Containers for export are stacked at Pyeongtaek Port in Poseung-eup, Pyeongtaek City./Courtesy of News1

In July, production, consumption, and investment saw a 'triple' increase. It has been five months since industrial indicators rose uniformly, following February of this year. Production increased mainly in the service and mining industries, while consumption rose primarily in telecommunications devices and computers. Facility investment also increased due to a rise in transport equipment and machinery.

According to the '2025 July Industrial Activity Trends' released by the Statistics Korea on the 29th, the overall production index for all industries (2020=100, seasonally adjusted, excluding agriculture, forestry, and fishing) was recorded at 114.4. This represents a 0.3% increase from the previous month, as the construction sector declined by 1.0%. However, production increased in public administration (2.8%), mining (0.3%), and the service industry (0.2%).

Mining production increased by 0.3% compared to the previous month. Among these, manufacturing production rose by 0.2% despite poor performance in the automobile (-7.3%) and semiconductor (-3.6%) sectors. By detailed category, production of electronic components increased by 20.9%, while machinery production grew by 6.5%.

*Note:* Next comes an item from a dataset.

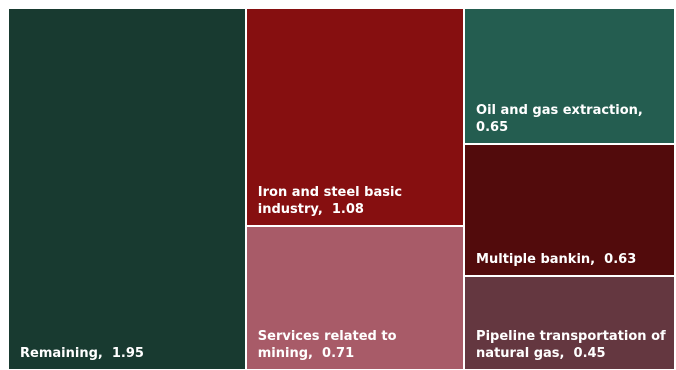 This screenshot has height=370, width=676. Describe the element at coordinates (570, 210) in the screenshot. I see `tile-multiple-bankin: Multiple bankin, 0.63` at that location.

Service industry production increased by 0.2% compared to the previous month. Among the detailed categories, the retail sector (3.3%) and information and communication (3.1%) saw increases, while finance and insurance (-6.0%), professional, scientific and technical services (-2.5%), and real estate (-1.6%) reported declines.

The retail sales index, which indicates consumption of goods, increased by 2.5% compared to the previous month. This marks the largest increase in 29 months since February 2023 (6.1%). Sales increased in durable goods such as telecommunications devices and computers (5.4%), semi-durable goods like clothing, entertainment, hobbies, and sports equipment (2.7%), and non-durable goods like food and beverages, pharmaceuticals, and books and stationery (1.1%).

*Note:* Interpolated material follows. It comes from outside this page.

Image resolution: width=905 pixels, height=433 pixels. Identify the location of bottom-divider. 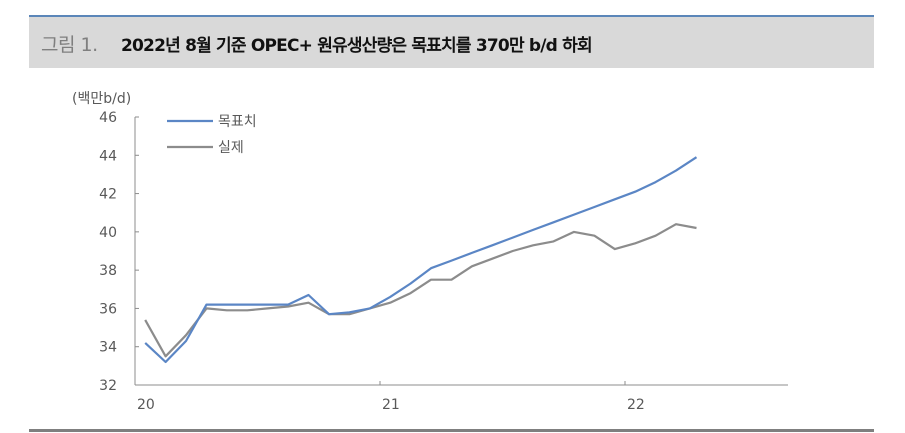
(452, 430).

Investment in facilities increased by 7.9% compared to the previous month, driven by increases in transport equipment and machinery. This marks the first resurgence in facility investment since February of this year, after five months. Investments in transport equipment, including other transport equipment, rose by 18.1%, while investments in machinery such as general industrial machinery rose by 3.7%. However, construction output (constant) decreased by 1.0% compared to the previous month, as civil engineering (10.1%) saw an increase in construction performance, while construction (-4.8%) declined.

Despite the increase in production, consumption, and investment, the coincident composite index, which indicates the current economic situation, fell by 0.1 points (p) compared to the previous month. Meanwhile, the leading composite index, which predicts future economic conditions, rose by 0.5 points (p) from the previous month.